Our two boron doping systems, above left general purpose Seki 6500 system for routine production and above right, our load locked Seki SDS5250 for SQUID development.

Above left: Our intrinsic reactor, Carat systems CTS6U. Above right: our home built quartz tube reactor, for more information including full design schematics see wiki here and Thomas et al,  AIP Advances,  8 (2018) 035325

All reactors have comprehensive in-situ monitoring including pyrometers covering the temperature ranges 200-600ºC, 300-1000ºC, 475-1475ºC and 800-1800ºC. These are two colour / ratio pyrometers which have been calibrated and demonstrated their accuracy on numerous substrates.  We have multiple wavelengths for different materials (1-5µm) as well as IR cameras and a disappearing filament pyrometer. This is not without error,  diamond is not a black body emitter as it is highly transparent across the available IR / visible pyrometer spectrum.

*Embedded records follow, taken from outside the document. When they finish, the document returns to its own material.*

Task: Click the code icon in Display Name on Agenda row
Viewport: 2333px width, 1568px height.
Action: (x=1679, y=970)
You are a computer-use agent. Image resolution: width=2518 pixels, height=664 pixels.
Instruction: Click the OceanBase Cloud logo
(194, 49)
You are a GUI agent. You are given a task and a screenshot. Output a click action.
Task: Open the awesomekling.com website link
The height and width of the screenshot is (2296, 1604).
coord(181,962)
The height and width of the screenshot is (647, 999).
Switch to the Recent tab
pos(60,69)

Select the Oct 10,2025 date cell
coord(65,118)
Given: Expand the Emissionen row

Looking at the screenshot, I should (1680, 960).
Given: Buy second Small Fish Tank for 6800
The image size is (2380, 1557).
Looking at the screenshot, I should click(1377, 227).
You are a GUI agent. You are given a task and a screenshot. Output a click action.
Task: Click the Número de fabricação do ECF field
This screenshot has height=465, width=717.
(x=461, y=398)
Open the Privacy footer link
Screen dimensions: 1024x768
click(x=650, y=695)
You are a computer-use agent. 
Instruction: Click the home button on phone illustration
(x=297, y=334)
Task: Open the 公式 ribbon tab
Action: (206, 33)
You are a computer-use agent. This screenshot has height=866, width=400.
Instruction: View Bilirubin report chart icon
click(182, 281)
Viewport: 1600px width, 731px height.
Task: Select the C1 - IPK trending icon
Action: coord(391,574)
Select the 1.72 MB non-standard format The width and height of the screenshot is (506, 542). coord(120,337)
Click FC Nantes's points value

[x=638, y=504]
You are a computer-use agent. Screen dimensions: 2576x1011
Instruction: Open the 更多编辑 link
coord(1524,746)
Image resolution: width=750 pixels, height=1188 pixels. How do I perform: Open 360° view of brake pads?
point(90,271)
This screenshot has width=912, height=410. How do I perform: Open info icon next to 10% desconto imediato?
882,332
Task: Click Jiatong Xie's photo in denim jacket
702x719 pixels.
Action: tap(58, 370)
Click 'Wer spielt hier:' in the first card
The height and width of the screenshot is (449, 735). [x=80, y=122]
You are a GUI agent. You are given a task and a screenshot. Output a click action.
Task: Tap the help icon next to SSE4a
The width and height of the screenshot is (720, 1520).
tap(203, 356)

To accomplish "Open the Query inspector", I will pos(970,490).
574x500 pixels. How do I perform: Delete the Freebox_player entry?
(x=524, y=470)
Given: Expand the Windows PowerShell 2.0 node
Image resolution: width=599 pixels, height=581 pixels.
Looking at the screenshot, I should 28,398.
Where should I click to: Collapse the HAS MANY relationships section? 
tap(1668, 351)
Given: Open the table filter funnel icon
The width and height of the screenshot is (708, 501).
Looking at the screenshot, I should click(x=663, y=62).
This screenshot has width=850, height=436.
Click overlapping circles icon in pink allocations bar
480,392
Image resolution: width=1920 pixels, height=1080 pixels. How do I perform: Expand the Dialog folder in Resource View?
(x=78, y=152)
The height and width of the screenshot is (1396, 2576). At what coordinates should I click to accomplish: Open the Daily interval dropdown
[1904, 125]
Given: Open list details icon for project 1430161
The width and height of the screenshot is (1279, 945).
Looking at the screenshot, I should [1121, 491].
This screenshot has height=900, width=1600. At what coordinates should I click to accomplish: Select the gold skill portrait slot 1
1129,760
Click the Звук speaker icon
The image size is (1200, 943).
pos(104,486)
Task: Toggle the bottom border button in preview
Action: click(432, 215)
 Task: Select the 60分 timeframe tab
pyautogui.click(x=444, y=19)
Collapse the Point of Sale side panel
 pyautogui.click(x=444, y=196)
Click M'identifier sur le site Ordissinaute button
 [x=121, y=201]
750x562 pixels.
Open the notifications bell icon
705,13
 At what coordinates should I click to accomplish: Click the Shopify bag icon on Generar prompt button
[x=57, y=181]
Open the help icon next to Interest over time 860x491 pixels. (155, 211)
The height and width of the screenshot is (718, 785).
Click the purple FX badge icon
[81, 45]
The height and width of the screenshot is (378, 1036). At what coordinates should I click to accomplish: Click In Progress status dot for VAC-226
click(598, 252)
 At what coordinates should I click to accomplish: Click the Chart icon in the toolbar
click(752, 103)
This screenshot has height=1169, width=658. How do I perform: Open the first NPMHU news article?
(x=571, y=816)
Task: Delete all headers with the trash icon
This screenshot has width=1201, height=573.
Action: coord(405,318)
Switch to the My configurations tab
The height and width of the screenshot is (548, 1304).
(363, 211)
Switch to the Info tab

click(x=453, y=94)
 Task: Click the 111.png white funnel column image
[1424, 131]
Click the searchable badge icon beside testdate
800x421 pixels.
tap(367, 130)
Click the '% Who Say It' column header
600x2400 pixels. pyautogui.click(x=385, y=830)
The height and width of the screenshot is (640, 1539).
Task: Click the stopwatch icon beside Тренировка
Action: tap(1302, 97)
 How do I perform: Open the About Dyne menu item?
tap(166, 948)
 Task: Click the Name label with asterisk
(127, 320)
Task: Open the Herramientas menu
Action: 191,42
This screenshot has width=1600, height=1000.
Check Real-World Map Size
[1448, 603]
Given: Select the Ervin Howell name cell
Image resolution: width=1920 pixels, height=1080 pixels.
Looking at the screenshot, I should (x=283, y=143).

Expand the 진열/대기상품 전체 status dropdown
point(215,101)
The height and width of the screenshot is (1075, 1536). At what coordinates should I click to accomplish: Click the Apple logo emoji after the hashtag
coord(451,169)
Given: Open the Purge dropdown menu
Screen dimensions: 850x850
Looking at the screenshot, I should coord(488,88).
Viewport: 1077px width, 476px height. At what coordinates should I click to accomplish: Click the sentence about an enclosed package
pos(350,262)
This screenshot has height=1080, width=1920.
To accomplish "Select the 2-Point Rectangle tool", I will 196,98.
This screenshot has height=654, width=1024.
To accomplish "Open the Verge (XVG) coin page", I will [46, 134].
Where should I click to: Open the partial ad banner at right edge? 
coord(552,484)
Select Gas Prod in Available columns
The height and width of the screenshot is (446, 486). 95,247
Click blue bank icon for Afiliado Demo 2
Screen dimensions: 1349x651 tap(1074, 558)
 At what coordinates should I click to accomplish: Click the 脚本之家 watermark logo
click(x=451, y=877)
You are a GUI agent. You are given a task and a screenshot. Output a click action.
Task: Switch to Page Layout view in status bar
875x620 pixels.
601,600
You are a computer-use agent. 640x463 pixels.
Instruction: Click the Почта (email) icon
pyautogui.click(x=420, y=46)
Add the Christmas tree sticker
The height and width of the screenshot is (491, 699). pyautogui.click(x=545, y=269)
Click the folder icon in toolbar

Growth rates can be monitored in-situ either by laser interferometry (for films thicker than 100nm) or by Spectroscopic Ellipsometry (films from 10nm thick). We also operate a k-Space MOS for in-situ stress characterisation (see left, where it is situated on our CTS6U).

Nucleation areas are entirely under (class 100) lamina flow to reduce contamination from dust particles etc (above right). Substrates are immersed in aqueous colloids of mono-disperse diamond particles under ultrasound. After this they are rinsed and spun dry with a wafer spinner. These techniques have been demonstrated to yield the ultra-high nucleation densities required for nanocrystalline diamond growth. See nanodiamond.

For post growth planarisation, the laboratory is equipped with a Logitech Tribo Chemo-Mechanical Polishing facility (left). Processes to planarise nanocrystalline diamond films from their as grown roughness of the order of 20 nm rms (over several micron) down to below 2nm rms (over 25 µm2) have been developed in collaboration with Logitech Ltd. This process is based around Syton SF1 slurry (colloidal silica). This process has been demonstrated to be effective on both nanocrystalline diamond and single crystal materials ({100} and {111}). See CMP.